Re: SSI and Hot Standby

From: "Kevin Grittner" <Kevin(dot)Grittner(at)wicourts(dot)gov>
To: "Florian Pflug" <fgp(at)phlo(dot)org>, Anssi Kääriäinen <anssi(dot)kaariainen(at)thl(dot)fi>
Cc: "Simon Riggs" <simon(at)2ndQuadrant(dot)com>, "Dan Ports" <drkp(at)csail(dot)mit(dot)edu>, "pgsql-hackers(at)postgresql(dot)org" <pgsql-hackers(at)postgresql(dot)org>
Subject: Re: SSI and Hot Standby
Date: 2011-01-21 17:37:16
Message-ID: 4D396FEC02000025000399B6@gw.wicourts.gov
Views: Raw Message | Whole Thread | Download mbox | Resend email
Thread:
Lists: pgsql-hackers

Anssi Kääriäinen<anssi(dot)kaariainen(at)thl(dot)fi> wrote:

> I am beginning to understand the problem. If you don't mind, here
> is a complete example if somebody else is having troubles
> understanding this.
>
> Let's say we have tables D1 and D2. Both contain a single column,
> id, and a single row. The data in the beginning is as follows:
>
> D1: id = 1
> D2: id = 1
>
> The constrains: D1.id can only be incremented. Whenever D2.id is
> updated, it must be updated to D1.id + 1.
>
> The transactions:
> T1: begin; update D1 set id = id + 1;
> T2: begin; update D2 set id = (select id+1 from D1);
> T1: commit;
> T3: begin; select id from D1; select id from D2; commit; Data
> seen: (2, 1) -- this is a possible state
> T2: commit;
> T4: begin; select id from D1; select id from D2; commit; Data
> seen: (2, 2)
> This is again a possible state. But if we compare this to the
> state seen
> by T3 this is not valid. From state (2, 1) we can not get to state
> (2, 2) without breaking one of the constraints. Thus, the state of
> T3 is not valid in the database.
>
> So, I finally got it! :-) I hope this example will help somebody
> else understand the problem.

Yeah, interesting example. Under SSI, once T3 selects from D2 you
have a dangerous structure, and either T2 or T3 must fail to prevent
the possibility of the sort of anomaly your example demonstrates.
We would prefer to see T2 fail, because if T3 fails it will continue
to fail on retry until T2 completes. We're trying to avoid that
kind of thrashing. If T2 fails and is retried, it will immediately
succeed and generate results consistent with what T3 saw.

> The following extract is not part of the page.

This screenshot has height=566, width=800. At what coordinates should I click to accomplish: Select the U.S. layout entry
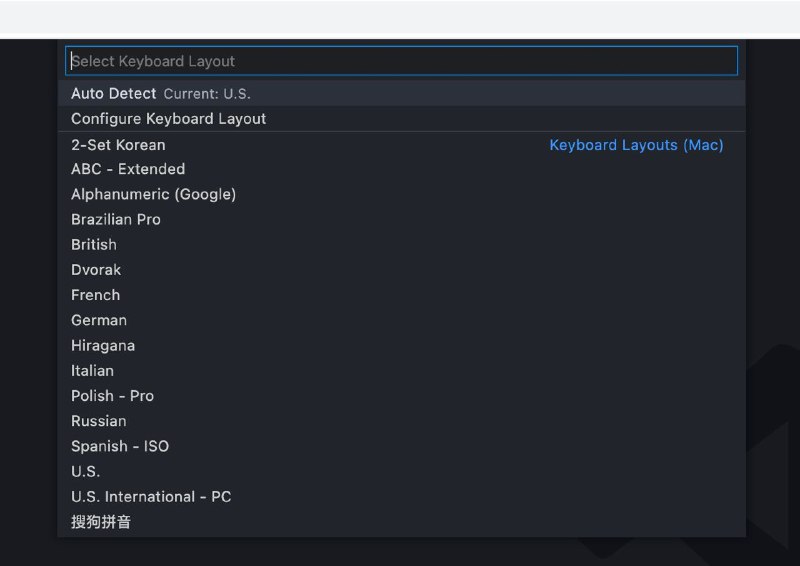86,472

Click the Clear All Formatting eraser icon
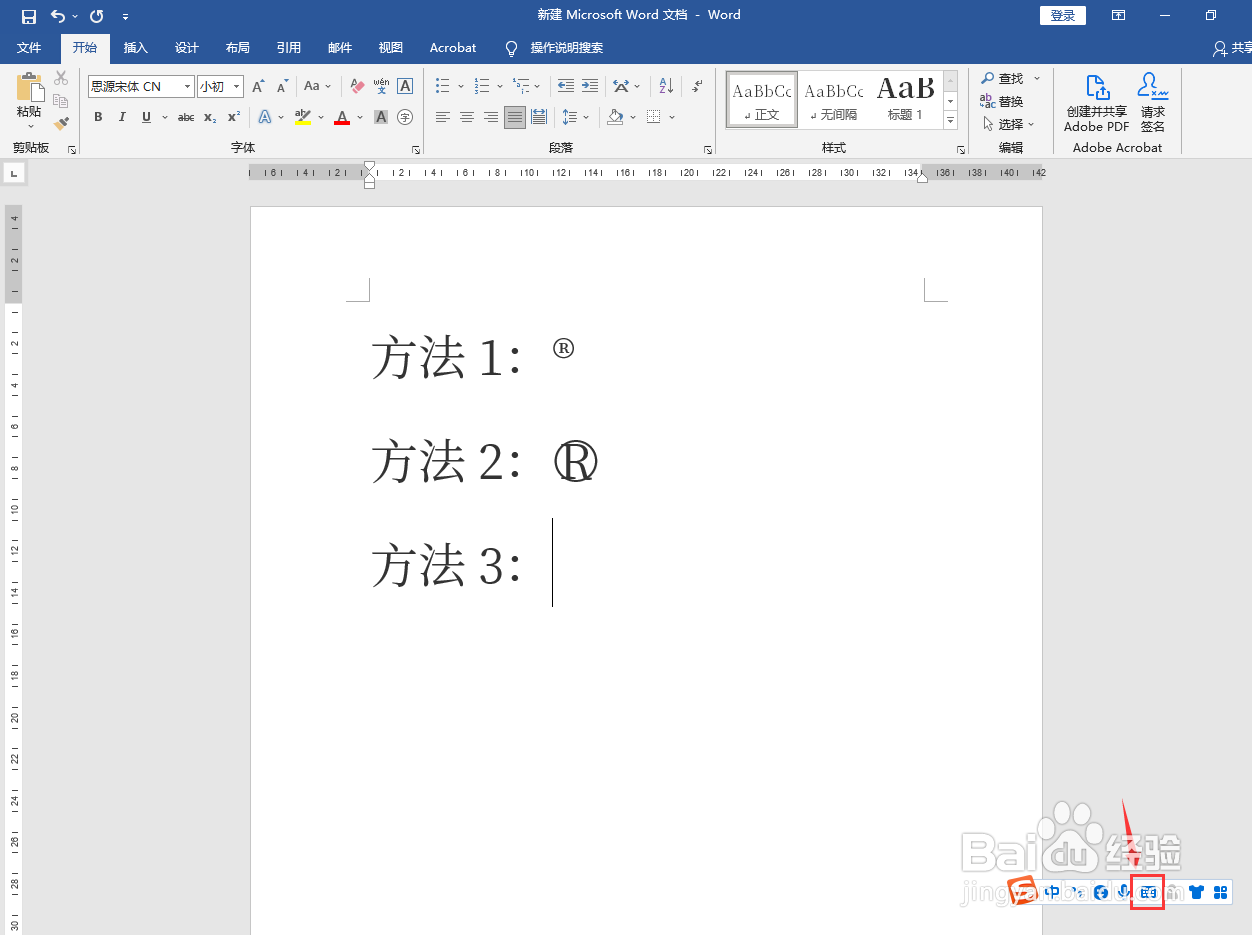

When I test your example, though, I'm getting the serialization
failure on T3 rather than T2, so I'd call that a bug. Will
investigate. Thanks again for your tests! You seem to be able to
shake out issues better than anyone else! Once found, fixing them
is not usually very hard, it's coming up with that creative usage
pattern to *find* the problem which is the hard part.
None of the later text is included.